───── Dataset ─────

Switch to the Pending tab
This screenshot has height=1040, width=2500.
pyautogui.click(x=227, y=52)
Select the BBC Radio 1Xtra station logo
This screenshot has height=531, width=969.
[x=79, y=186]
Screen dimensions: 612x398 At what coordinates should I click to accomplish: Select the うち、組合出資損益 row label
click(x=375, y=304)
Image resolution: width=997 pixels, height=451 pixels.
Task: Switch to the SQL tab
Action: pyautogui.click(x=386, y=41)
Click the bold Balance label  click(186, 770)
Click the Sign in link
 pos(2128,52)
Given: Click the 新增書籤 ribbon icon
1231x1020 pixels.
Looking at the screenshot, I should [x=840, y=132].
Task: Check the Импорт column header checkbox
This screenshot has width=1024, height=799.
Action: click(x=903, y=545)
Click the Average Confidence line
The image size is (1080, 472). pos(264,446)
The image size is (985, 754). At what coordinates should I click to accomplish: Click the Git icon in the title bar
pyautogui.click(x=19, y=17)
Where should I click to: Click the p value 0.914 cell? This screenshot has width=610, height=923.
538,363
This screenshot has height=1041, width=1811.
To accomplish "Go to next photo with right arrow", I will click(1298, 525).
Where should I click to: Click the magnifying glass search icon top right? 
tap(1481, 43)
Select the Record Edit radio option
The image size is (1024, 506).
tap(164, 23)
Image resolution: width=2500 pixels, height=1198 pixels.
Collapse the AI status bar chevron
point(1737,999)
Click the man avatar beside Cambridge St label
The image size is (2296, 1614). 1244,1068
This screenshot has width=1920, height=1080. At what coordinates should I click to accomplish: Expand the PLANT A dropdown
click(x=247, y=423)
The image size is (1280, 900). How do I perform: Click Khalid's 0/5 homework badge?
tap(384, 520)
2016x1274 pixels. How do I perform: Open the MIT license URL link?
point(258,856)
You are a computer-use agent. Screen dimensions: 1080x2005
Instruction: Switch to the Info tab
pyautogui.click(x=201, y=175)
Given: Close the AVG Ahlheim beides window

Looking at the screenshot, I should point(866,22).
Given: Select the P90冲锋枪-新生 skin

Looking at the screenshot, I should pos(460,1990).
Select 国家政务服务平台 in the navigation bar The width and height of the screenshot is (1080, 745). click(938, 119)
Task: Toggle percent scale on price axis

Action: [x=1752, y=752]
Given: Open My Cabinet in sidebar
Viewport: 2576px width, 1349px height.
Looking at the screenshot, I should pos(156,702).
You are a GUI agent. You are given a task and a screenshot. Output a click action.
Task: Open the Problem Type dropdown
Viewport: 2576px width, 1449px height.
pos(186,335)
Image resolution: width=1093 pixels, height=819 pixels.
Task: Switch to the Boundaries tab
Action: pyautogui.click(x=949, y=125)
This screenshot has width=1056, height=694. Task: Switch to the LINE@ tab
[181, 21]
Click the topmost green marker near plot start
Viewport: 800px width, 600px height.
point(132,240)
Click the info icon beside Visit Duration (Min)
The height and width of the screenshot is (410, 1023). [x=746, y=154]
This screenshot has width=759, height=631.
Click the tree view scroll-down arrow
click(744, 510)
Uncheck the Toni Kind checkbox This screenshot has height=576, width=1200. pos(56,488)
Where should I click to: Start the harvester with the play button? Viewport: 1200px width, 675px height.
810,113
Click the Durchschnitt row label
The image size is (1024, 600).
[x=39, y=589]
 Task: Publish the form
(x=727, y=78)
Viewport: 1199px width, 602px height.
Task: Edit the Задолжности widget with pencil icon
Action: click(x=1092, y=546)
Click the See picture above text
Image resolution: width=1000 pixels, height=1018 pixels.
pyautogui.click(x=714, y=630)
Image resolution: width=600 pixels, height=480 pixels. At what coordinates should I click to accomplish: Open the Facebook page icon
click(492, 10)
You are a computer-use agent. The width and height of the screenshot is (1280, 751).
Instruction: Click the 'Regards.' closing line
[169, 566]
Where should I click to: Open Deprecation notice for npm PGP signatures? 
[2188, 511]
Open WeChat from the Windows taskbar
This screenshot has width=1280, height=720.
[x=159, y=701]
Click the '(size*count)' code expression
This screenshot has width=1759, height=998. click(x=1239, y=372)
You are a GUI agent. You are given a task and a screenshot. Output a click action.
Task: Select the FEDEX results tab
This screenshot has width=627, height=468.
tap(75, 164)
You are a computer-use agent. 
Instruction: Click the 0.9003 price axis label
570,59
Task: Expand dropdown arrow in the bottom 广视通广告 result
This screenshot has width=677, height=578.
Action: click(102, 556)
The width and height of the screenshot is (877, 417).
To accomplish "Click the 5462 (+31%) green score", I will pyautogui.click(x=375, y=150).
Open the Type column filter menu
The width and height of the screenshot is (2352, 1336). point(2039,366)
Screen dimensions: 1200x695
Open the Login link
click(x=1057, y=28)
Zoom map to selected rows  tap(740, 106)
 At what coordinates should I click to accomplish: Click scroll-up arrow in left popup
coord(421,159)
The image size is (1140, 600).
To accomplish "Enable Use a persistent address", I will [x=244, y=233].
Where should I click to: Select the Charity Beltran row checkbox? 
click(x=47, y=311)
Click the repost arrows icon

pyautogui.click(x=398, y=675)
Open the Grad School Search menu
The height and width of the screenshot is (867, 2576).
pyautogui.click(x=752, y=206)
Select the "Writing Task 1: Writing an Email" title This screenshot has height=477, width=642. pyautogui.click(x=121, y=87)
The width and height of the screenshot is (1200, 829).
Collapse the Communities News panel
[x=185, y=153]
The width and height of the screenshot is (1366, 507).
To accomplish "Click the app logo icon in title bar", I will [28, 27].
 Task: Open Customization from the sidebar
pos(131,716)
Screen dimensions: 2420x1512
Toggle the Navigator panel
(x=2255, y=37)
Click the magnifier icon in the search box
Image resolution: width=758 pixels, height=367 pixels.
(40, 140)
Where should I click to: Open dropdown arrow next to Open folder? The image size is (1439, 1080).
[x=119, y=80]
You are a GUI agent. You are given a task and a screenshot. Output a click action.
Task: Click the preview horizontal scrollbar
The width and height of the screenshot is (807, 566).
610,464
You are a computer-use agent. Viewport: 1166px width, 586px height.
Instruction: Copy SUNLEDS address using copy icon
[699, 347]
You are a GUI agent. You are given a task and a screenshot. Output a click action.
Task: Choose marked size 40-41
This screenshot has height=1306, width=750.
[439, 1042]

─────

Reproduce the records verbatim, only the part that begins with the line containing "Task: Check the Импорт column header checkbox" and ends with the line containing "Looking at the screenshot, I should pos(156,702).", including both of those lines.

Task: Check the Импорт column header checkbox
This screenshot has width=1024, height=799.
Action: click(x=903, y=545)
Click the Average Confidence line
The image size is (1080, 472). pos(264,446)
The image size is (985, 754). At what coordinates should I click to accomplish: Click the Git icon in the title bar
pyautogui.click(x=19, y=17)
Where should I click to: Click the p value 0.914 cell? This screenshot has width=610, height=923.
538,363
This screenshot has height=1041, width=1811.
To accomplish "Go to next photo with right arrow", I will click(1298, 525).
Where should I click to: Click the magnifying glass search icon top right? 
tap(1481, 43)
Select the Record Edit radio option
The image size is (1024, 506).
tap(164, 23)
Image resolution: width=2500 pixels, height=1198 pixels.
Collapse the AI status bar chevron
point(1737,999)
Click the man avatar beside Cambridge St label
The image size is (2296, 1614). 1244,1068
This screenshot has width=1920, height=1080. At what coordinates should I click to accomplish: Expand the PLANT A dropdown
click(x=247, y=423)
The image size is (1280, 900). How do I perform: Click Khalid's 0/5 homework badge?
tap(384, 520)
2016x1274 pixels. How do I perform: Open the MIT license URL link?
point(258,856)
You are a computer-use agent. Screen dimensions: 1080x2005
Instruction: Switch to the Info tab
pyautogui.click(x=201, y=175)
Given: Close the AVG Ahlheim beides window

Looking at the screenshot, I should point(866,22).
Given: Select the P90冲锋枪-新生 skin

Looking at the screenshot, I should pos(460,1990).
Select 国家政务服务平台 in the navigation bar The width and height of the screenshot is (1080, 745). click(938, 119)
Task: Toggle percent scale on price axis

Action: [x=1752, y=752]
Given: Open My Cabinet in sidebar
Viewport: 2576px width, 1349px height.
Looking at the screenshot, I should pos(156,702).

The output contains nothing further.